During the night the business houses were ransacked and the office and shops of the Cumberland Valley Railroad and the office of the Western Union Telegraph Company demolished.
The next morning their attention was turned to the attack on the military stores in the large brick warehouse of Messrs. Wunderlich & Nead, in the northern section of the town. These stores consisted of ammunition, shells, signal rockets and small arms, which only a short time previous had been captured from General Longstreet, and sufficient new equipment added for two full companies of cavalry, then being mustered in Franklin County.
Soon as every article of value to an army had been removed, the torch was applied to the building, and when the flames reached the powder an explosion took place which completed the entire destruction of the property. The rebels then beat a hasty retreat toward the Southland, leaving the inhabitants of Chambersburg in a terrified condition.
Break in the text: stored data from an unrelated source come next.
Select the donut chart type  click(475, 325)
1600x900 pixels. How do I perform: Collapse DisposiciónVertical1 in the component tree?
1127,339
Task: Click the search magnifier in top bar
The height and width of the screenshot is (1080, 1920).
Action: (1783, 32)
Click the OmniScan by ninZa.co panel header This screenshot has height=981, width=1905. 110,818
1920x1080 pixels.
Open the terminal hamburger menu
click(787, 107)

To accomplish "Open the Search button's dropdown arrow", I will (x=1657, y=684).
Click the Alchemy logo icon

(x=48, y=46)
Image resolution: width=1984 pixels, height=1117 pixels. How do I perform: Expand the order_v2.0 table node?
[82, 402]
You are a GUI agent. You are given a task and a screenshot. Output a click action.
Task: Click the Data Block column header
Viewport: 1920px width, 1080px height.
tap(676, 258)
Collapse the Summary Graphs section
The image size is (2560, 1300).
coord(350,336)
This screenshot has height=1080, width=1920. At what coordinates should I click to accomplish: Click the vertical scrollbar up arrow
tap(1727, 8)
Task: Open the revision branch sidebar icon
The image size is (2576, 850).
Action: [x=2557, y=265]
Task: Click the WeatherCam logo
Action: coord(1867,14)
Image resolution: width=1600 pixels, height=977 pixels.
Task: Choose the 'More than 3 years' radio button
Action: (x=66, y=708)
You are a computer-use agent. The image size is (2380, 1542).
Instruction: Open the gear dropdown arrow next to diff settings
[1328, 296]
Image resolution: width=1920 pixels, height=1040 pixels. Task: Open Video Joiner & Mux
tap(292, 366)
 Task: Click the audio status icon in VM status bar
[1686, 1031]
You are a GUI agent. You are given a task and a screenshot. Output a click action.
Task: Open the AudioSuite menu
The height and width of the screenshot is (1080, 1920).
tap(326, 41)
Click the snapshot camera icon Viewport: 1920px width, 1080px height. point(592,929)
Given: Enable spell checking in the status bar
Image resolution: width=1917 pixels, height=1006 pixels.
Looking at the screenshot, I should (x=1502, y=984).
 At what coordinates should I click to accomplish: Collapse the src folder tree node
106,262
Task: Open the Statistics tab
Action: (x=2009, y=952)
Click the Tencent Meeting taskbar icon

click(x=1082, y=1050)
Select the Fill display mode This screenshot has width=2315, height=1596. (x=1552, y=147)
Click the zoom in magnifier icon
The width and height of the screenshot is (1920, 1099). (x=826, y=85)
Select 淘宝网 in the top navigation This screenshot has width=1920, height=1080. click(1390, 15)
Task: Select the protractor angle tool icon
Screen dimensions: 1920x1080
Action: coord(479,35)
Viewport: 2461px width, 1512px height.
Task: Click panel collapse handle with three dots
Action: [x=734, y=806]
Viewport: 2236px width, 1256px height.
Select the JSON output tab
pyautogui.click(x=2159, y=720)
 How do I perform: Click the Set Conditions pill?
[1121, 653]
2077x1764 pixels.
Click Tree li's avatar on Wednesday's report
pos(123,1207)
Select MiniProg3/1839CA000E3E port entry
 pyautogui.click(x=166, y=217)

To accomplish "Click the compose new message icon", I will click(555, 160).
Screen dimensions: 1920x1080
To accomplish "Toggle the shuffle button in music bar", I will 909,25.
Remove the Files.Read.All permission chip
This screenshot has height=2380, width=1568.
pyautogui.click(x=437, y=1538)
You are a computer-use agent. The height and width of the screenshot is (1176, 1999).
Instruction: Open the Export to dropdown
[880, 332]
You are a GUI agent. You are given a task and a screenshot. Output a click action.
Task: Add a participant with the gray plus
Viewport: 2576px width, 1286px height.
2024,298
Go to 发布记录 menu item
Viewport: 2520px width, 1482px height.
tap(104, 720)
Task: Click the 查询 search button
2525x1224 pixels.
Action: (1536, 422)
The following summer found the star of secession at its greatest height. Lee’s army was never in better spirits and every soldier looked with covetous eyes on the rich fields of Pennsylvania.
Lee succumbed to the temptation, and in the face of his better judgment, planned his northern campaign, and by a military movement, seldom equaled, marched his entire army across the border line of Pennsylvania, only to meet his Waterloo at Gettysburg. The approach of this great invading horde caused a mighty panic which shook with fear the very capital city of the old Keystone State, and every town and hamlet felt the alarm.
The fight at Winchester on June 13, 1863, forced the retreat of General Milroy, who stood alone as a barrier to Lee’s advance. On the following day General Couch removed his headquarters from Chambersburg to Carlisle.
About 9 o’clock on the morning of the 15th the advance of Milroy’s retreating wagon train dashed into Chambersburg, closely pursued by the rebels.
At the same moment General Jenkins with 1800 mounted rebel infantry rode into Greencastle. After a reconnoissance the town was occupied by the rebel horde and divested of everything movable, contraband and otherwise.
The rebels then pushed on toward Chambersburg, where they reached the outskirts about 11 o’clock that night.
Again the streets of Chambersburg resounded with the clatter of cavalry, and a second time the town fell their easy prey.